Mortensen cited a source saying the league was "disappointed...angry...distraught" over the situation.
The NFL's rules manual calls for a minimum $25,000 fine for teams and/or coaches who were found to have knowingly tampered with a game ball. Because of the high-stakes nature of the game, many were quick to call for swifter action from Goodell.
While it was never plausible that Goodell would dole out the most extreme penalty—some wanted punishments ranging from Belichick's firing/suspension to the Patriots' outright removal from the Super Bowl—it was hard not to be curious about what the NFL would do.
The league has been engaged in a constant off-field public relations nightmare since the beginning of the 2014 season. Deflategate marred the on-field product before the sport's biggest spectacle.
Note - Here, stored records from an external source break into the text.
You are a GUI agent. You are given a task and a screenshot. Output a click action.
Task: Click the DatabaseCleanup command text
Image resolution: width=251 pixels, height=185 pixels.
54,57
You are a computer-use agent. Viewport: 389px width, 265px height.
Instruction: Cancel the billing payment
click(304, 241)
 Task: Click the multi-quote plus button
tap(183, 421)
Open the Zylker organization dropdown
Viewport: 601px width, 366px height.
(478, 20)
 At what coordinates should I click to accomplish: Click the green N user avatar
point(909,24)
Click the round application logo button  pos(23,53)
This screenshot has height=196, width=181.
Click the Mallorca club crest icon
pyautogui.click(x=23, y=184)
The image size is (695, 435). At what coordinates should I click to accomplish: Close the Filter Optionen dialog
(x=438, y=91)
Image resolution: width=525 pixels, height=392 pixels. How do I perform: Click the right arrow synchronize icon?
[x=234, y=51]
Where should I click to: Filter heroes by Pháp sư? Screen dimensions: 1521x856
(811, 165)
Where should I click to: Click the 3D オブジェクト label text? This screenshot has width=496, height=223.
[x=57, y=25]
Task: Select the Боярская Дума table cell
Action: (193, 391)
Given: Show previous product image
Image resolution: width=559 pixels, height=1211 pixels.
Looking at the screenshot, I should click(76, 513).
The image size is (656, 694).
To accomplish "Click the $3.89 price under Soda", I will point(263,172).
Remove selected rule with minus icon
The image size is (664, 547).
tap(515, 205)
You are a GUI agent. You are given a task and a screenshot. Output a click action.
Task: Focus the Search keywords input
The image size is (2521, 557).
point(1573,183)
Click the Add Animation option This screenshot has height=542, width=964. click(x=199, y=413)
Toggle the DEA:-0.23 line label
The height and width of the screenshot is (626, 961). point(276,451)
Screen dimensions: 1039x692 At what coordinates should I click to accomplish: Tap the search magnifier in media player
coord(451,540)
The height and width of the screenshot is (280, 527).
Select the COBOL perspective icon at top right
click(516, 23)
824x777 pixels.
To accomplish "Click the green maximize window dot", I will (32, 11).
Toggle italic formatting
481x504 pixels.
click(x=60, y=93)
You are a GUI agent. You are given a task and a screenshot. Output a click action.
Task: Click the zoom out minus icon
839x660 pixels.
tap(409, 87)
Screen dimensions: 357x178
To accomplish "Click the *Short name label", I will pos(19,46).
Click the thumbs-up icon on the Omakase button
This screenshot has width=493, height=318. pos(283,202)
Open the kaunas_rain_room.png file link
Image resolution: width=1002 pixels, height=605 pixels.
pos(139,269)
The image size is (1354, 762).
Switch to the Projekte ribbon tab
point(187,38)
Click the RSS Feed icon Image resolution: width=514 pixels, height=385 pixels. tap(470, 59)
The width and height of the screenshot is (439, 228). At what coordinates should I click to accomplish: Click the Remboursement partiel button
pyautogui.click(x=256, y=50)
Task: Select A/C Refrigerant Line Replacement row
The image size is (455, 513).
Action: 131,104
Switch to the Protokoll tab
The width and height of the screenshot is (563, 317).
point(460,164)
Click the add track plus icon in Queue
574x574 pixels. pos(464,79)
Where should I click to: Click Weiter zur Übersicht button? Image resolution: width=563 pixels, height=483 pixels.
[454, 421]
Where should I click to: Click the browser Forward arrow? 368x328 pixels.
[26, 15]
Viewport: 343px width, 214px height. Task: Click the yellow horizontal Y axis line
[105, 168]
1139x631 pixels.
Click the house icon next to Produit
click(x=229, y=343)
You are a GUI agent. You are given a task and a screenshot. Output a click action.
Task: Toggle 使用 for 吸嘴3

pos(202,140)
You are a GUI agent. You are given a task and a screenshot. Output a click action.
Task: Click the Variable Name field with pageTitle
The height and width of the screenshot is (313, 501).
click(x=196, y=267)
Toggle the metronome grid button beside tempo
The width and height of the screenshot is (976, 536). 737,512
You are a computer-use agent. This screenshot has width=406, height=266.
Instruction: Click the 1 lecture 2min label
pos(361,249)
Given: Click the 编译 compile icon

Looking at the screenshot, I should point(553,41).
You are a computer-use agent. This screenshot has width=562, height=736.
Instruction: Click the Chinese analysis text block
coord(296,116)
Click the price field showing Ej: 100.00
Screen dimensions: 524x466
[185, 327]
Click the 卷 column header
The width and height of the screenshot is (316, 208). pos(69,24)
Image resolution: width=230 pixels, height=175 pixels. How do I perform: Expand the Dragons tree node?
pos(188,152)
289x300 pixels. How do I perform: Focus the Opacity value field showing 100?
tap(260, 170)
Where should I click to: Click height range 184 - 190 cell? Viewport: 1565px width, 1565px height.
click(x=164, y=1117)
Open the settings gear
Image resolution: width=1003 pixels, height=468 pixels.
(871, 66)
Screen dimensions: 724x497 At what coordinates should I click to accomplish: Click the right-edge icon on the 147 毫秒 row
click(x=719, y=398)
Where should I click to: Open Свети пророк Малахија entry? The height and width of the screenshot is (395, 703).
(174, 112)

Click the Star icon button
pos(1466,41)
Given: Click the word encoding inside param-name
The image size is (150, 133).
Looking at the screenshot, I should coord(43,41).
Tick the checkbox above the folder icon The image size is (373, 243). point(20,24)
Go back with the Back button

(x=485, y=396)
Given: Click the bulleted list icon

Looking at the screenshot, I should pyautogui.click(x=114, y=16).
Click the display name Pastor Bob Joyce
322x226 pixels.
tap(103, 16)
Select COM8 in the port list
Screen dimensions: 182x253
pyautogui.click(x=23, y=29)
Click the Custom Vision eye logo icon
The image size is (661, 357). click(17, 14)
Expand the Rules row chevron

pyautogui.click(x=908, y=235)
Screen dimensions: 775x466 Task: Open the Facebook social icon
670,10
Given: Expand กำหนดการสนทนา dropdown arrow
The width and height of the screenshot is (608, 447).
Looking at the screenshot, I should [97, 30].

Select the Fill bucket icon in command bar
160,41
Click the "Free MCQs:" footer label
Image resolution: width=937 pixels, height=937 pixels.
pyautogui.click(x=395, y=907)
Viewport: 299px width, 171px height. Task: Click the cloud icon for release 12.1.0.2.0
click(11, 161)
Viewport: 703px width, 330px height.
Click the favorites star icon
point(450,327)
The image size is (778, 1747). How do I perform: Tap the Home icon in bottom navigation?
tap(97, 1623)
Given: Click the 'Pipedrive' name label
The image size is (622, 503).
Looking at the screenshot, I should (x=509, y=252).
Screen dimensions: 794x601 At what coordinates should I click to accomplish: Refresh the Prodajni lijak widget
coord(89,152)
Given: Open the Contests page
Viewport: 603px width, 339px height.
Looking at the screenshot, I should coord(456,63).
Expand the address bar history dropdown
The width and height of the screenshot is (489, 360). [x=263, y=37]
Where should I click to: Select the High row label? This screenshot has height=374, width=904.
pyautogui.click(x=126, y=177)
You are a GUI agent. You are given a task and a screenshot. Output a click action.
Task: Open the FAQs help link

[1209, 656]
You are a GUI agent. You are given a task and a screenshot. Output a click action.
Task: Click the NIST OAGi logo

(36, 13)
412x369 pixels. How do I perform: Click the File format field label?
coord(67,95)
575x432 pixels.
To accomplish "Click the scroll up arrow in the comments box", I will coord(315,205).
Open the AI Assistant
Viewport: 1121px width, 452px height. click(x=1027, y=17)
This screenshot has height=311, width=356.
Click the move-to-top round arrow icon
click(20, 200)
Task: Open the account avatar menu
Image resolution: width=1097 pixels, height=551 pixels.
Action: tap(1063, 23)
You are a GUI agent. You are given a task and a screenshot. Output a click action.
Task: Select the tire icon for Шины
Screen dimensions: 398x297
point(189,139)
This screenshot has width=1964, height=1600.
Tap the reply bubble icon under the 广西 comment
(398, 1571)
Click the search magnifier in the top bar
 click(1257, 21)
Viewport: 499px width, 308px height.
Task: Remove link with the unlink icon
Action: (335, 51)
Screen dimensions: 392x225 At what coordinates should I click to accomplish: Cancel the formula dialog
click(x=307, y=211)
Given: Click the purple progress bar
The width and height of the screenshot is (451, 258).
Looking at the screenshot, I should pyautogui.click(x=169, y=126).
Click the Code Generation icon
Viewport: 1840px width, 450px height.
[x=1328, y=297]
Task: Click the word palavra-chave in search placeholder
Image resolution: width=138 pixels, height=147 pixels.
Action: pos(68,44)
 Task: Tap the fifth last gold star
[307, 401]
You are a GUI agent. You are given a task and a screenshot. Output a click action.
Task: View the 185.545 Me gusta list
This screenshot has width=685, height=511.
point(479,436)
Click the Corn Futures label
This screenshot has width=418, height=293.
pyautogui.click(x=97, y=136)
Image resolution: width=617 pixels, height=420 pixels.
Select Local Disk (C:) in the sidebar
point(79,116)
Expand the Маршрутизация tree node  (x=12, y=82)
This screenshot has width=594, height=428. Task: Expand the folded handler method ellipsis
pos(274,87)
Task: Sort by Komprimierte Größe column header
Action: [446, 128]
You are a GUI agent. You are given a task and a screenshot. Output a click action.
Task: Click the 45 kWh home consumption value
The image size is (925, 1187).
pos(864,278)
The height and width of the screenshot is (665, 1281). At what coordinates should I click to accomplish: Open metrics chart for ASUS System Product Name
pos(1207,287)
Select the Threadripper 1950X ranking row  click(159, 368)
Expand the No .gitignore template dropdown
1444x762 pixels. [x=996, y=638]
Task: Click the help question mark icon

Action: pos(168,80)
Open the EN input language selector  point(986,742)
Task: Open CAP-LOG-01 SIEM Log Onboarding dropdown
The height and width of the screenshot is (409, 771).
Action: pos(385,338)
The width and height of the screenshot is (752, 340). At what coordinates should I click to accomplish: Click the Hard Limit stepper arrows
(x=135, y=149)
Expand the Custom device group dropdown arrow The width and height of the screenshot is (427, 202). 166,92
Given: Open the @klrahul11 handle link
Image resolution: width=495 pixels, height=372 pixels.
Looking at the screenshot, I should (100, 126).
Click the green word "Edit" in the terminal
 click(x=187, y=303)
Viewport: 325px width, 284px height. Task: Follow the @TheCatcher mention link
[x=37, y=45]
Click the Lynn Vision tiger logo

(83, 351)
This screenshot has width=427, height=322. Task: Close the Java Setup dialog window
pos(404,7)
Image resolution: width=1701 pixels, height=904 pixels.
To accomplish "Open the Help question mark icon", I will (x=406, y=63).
Given the Patriots' history of questionable tactics—one of Goodell's first major decisions after becoming commissioner was how to handle the Spygate scandal—the situation cast a pall over Super Bowl week.
The league office had a tricky situation on its hands, having to weigh the boundaries of the pre-existing penalties against public outcry. By letting the Wells investigation play out, some of the anger has subsided. That said, it was important that Goodell put his stamp on a lengthy investigation with this decision.